The other day my life was flipped upside down. We were on our way home from the video EEG and the impact of a dual diagnosis struck me to my core.
It was a Friday afternoon. Derek was driving. I was watching all the cars out the window. My mind was reviewing the information we had learned and coming up with a new list of to-do’s. When, suddenly, it dawned on me. This is our life. Appointments, tests, seizures, medical fears, disruptive behaviors, therapies, financial burdens, hospital stays, unrelenting exhaustion and prescriptions. These things aren’t coming to an end. This is our normal. In that moment, I let it all flood in. I looked down at my lap and thought of all the ways I wish I could change this. Then, I started to really cry. For the first time, I grieved the childhood I dreamt for Myron. And the family life I hoped for us- the one that was replaced by so many stresses and appointments- the one that most families don’t ever experience.
Maybe I should have realized this way sooner, but I didn’t. It took awhile for everything to sink in. I’ve been distracted for two years. Our lives have been jam packed with doctor appointments, therapies and tests. I assumed this was a fleeting season. We just needed to persevere through it. And it would go away. But in that car, after living in survival mode for so long, I realized what had been happening the whole time. Myron has epilepsy and autism. They aren't going anywhere.
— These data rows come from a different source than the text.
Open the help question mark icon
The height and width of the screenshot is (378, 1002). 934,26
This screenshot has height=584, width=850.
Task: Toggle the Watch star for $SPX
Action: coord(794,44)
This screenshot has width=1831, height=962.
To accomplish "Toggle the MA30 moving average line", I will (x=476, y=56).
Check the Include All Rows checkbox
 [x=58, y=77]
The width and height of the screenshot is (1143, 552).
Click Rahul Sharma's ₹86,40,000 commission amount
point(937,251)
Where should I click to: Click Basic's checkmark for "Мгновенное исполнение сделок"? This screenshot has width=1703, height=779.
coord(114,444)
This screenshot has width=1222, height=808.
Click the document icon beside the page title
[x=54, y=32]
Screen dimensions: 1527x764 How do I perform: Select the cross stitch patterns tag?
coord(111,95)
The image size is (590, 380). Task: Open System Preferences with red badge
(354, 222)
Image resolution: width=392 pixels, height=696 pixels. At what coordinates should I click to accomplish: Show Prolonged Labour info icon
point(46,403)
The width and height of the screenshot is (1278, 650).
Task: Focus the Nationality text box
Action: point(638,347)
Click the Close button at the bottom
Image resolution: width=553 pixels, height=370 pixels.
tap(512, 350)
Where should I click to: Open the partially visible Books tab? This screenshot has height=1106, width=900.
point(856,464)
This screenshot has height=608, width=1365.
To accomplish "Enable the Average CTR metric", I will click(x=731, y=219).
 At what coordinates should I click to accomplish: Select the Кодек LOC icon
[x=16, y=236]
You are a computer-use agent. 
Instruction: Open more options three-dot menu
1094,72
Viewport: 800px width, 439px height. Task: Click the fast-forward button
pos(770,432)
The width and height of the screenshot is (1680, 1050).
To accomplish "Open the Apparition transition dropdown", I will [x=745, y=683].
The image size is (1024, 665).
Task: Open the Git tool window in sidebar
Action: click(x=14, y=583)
As each diagnosis came, I never felt like our family was changed by that knowledge. It was just another appointment, a box to be checked; another conversation, one of so many, with his doctor.
With Myron’s epilepsy, the diagnosis came drawn out and hectic. The doctors thought it was just febrile seizures, then complex febrile seizures, then, he might need to be screened for epilepsy. Then, yes, he will most likely start having seizures without a fever. And then, we were sent to do a lot of tests for other neurological issues. And, then, he had a seizure without a fever. Then, he had a different kind of a seizure and, then, we had more tests, and more seizures, and more tests and still more tests, tests, tests ...It always felt like a whirlwind- as if it was happening around us but we weren’t actually participating.
With Myron’s autism diagnosis, I was unconvinced of its validity for some time. I, honestly, thought he was misdiagnosed. Yes, autism had been thrown around since he was one, but I was sure my little Myron didn’t fit into that mold. I was ignorant. The thing is, I didn’t really know what a three year old with autism looked like. And, what I made up in my head, didn’t look like Myron. Time and research has changed this in me. Fast forward six months, and I have no doubt that his diagnosis is accurate. It was a slow process for me, but it has, eventually, sunk in.
After that car ride, when I accepted our reality, I felt a shift. My once hopeful eagerness had given way to weariness.
The dual diagnosis feels crippling. One second my mind is on autism, the next it's on epilepsy. Each of these, on their own, has endless to-dos and perpetual fears. Smash them together and it feels like absolute chaos. Our life and my mind bounce between the two constantly, and the result can be unbearable.
The best way I can describe it is being in a ring, head on with your adversaries. I get punched to the ground by the one diagnosis. I regain some strength and am about to stand when the next diagnosis appears from my blindside and kicks me again. I try to fight back, and the other diagnosis comes up behind me and deals me a blow. Back and forth, back and forth, this goes on. Right now, they are winning.
When you start a blog, they tell you to make a bunch of posts beforehand so you can have them ready to go. I did this, but I can’t post these right now. They suddenly feel irrelevant. I don’t feel the way I felt two months ago, and I don’t want to lie and say I do. Back then, one of my main desires was to look at special needs light heartedly. I wanted to be funny. I wanted to giggle off my worries and let people know that even special needs moms can have a good sense of humor about their kids.
It turns out, I am in a season where it isn’t funny to me at all. It is just hard.
And, I think that is okay. I know myself and I know this won’t last. I am sure God will pick me up and wipe me off. He will take my hand and He will walk me through the rest of this journey. I will laugh and joke about all the weird and hard things that happen daily. I will look back at this time and be so happy that I am not in this weak and raw place anymore. But, I know I have to go through this part. So, you can find me here, sitting in the messy emotions, waiting to learn from them all and stand up again.